● Data in this exercise:
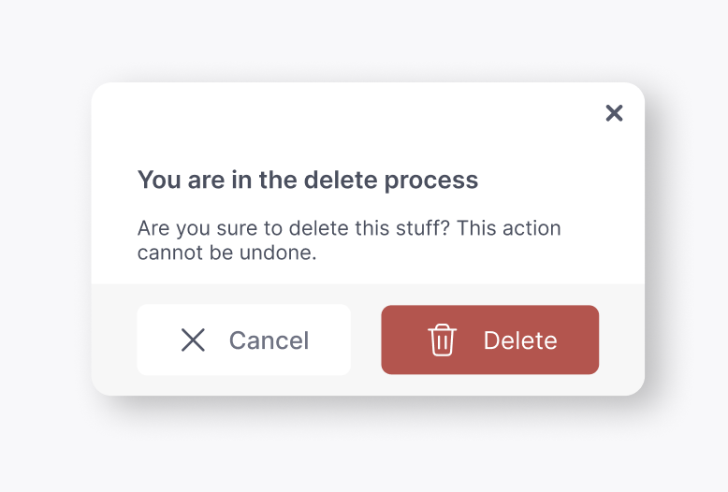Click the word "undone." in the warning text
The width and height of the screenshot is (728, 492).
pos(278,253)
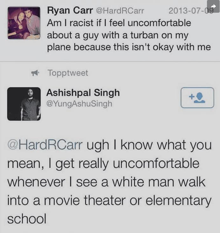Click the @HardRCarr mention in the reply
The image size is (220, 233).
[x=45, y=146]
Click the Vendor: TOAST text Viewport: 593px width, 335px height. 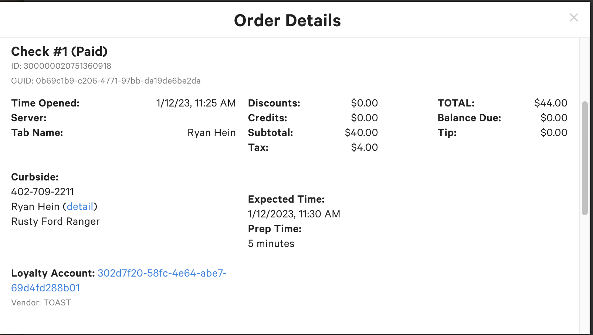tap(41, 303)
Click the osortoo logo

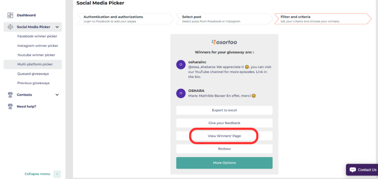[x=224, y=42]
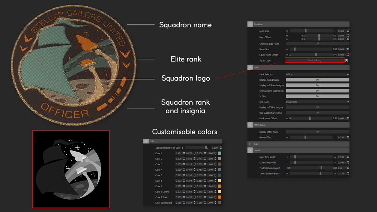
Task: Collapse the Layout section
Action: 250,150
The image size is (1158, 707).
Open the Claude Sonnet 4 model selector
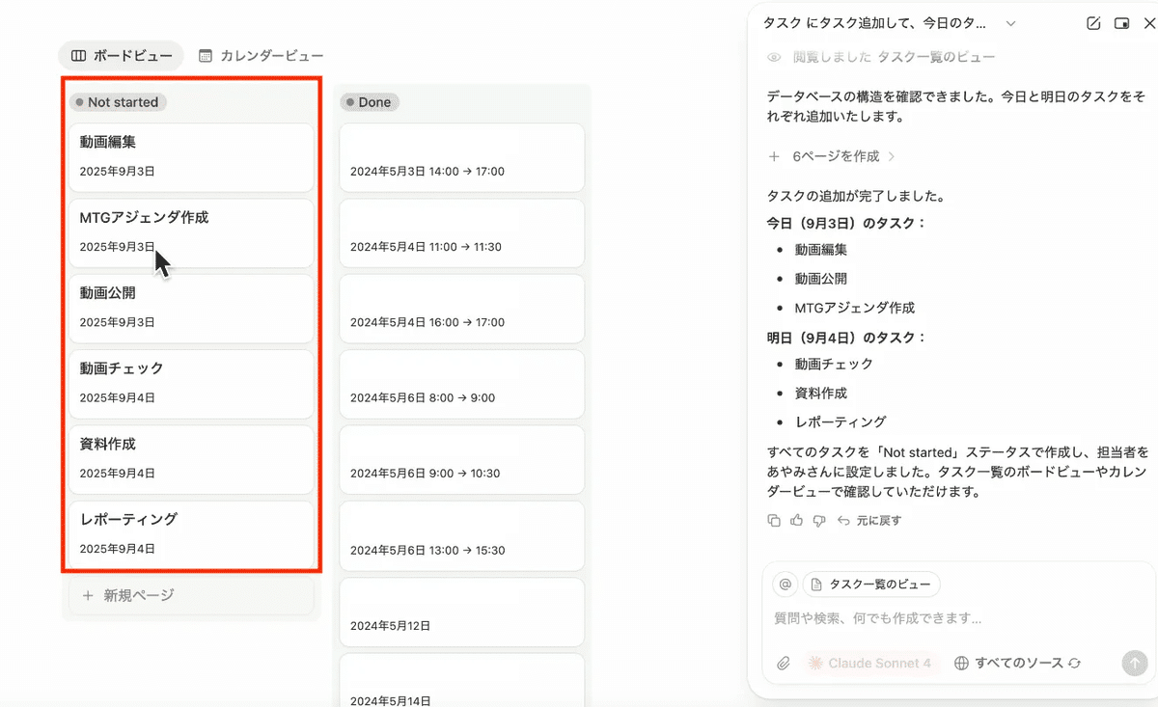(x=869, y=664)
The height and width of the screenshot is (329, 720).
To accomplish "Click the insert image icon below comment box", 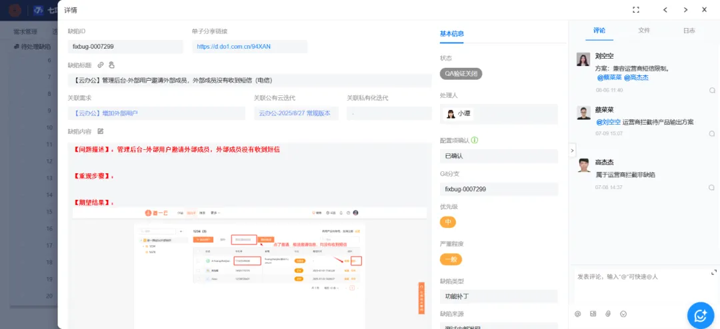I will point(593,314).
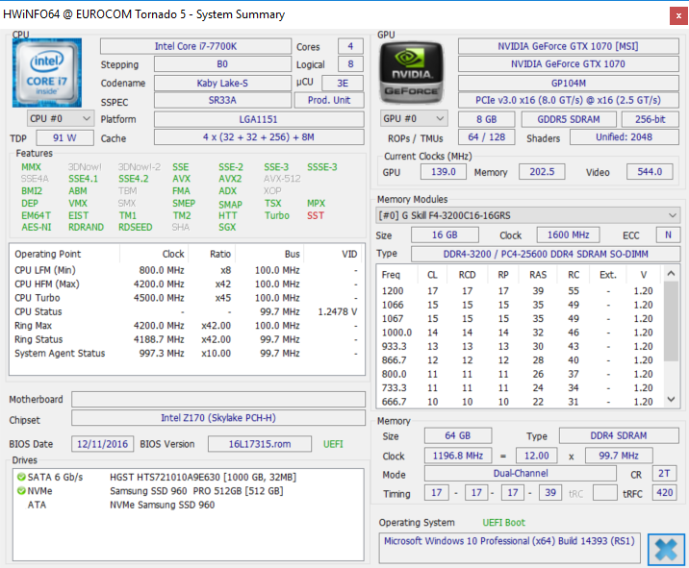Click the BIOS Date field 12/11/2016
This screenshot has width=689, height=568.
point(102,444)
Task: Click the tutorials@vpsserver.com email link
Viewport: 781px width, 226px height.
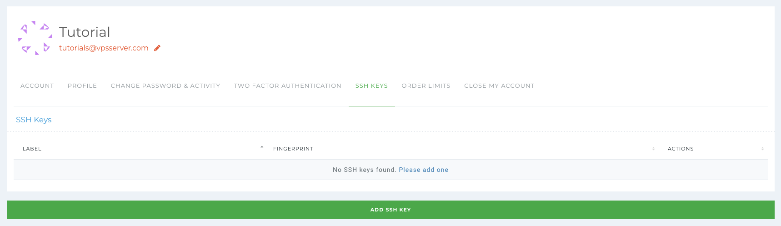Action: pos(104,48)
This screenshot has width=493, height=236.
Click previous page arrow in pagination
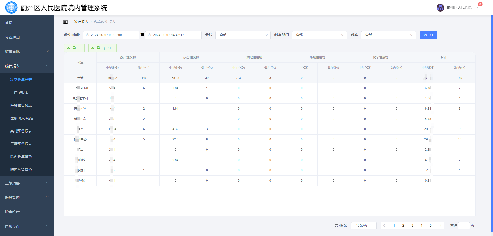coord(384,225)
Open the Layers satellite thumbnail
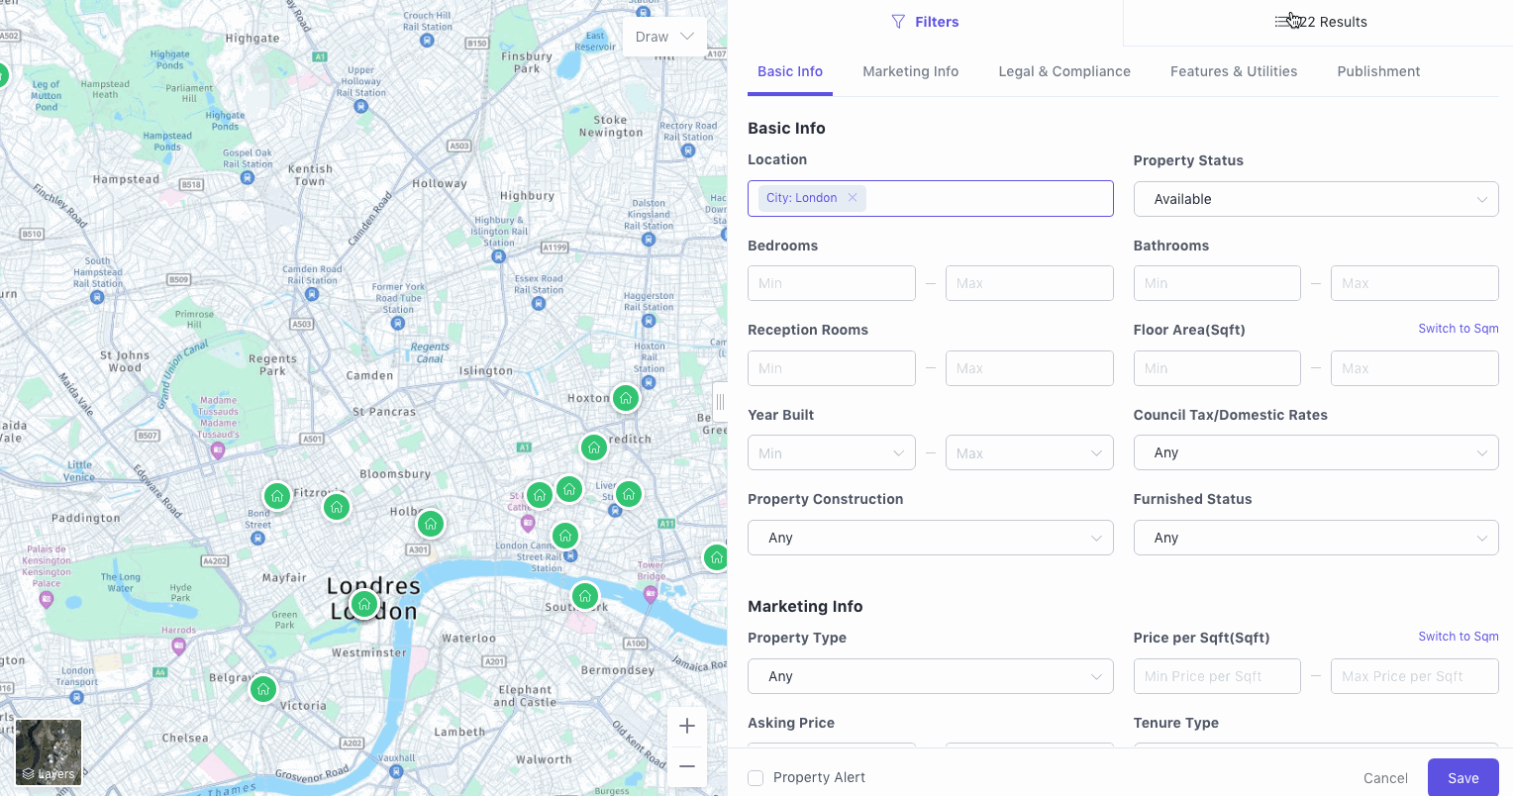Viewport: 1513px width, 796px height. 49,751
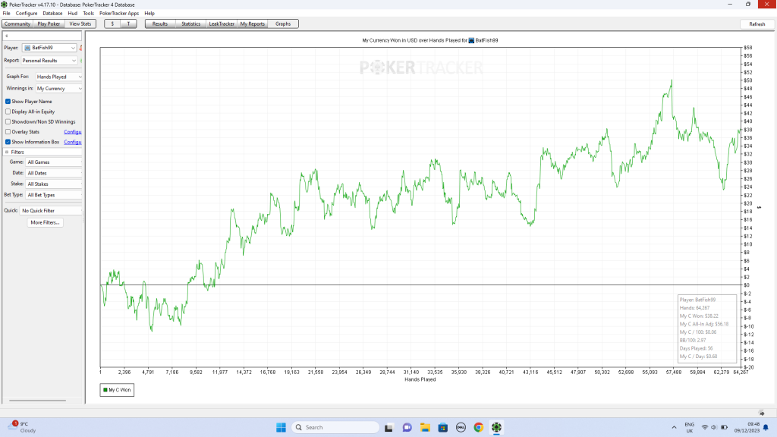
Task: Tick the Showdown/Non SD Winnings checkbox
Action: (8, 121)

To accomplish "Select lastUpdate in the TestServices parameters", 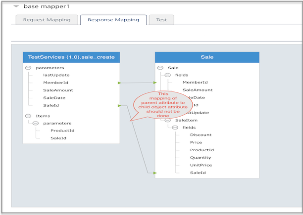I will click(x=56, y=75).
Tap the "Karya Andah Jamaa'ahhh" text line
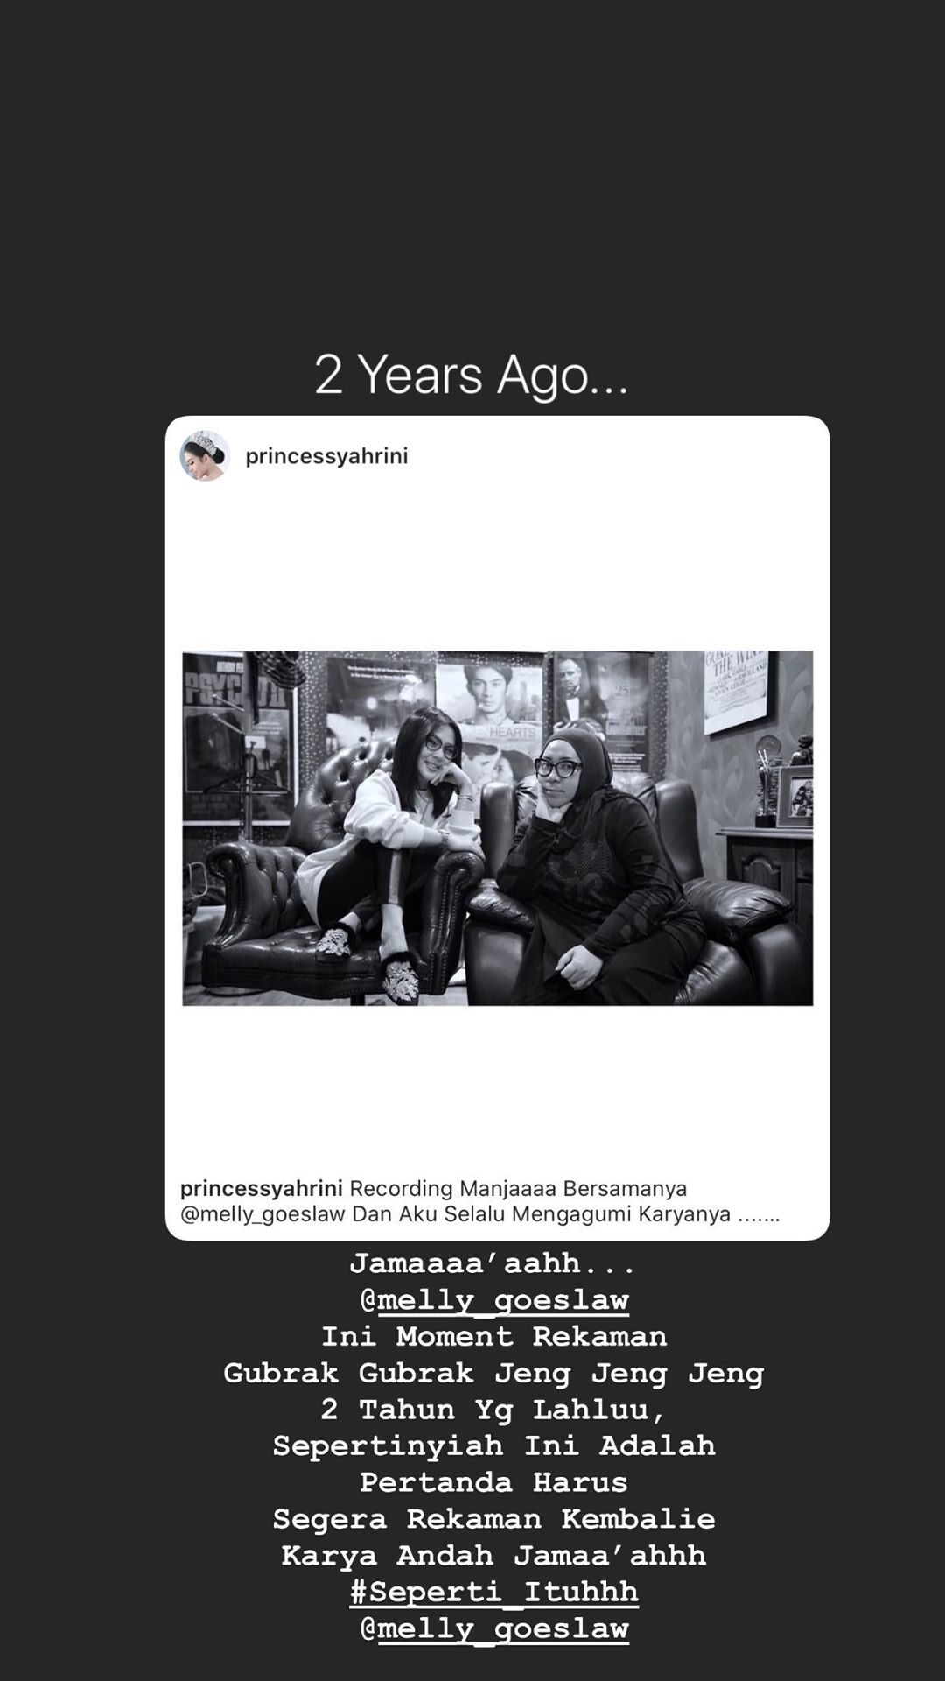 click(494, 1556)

● Directions: Please return the material above only from the line that holds "Click the osortoo logo" through the line that holds "The height and", exactly as it stands, ends included and pictures omitted.

● Response:
Click the osortoo logo

[x=224, y=42]
Task: Collapse the Layout section
Action: 250,150
The image size is (1158, 707).
Open the Claude Sonnet 4 model selector
(x=869, y=664)
The height and width of the screenshot is (329, 720).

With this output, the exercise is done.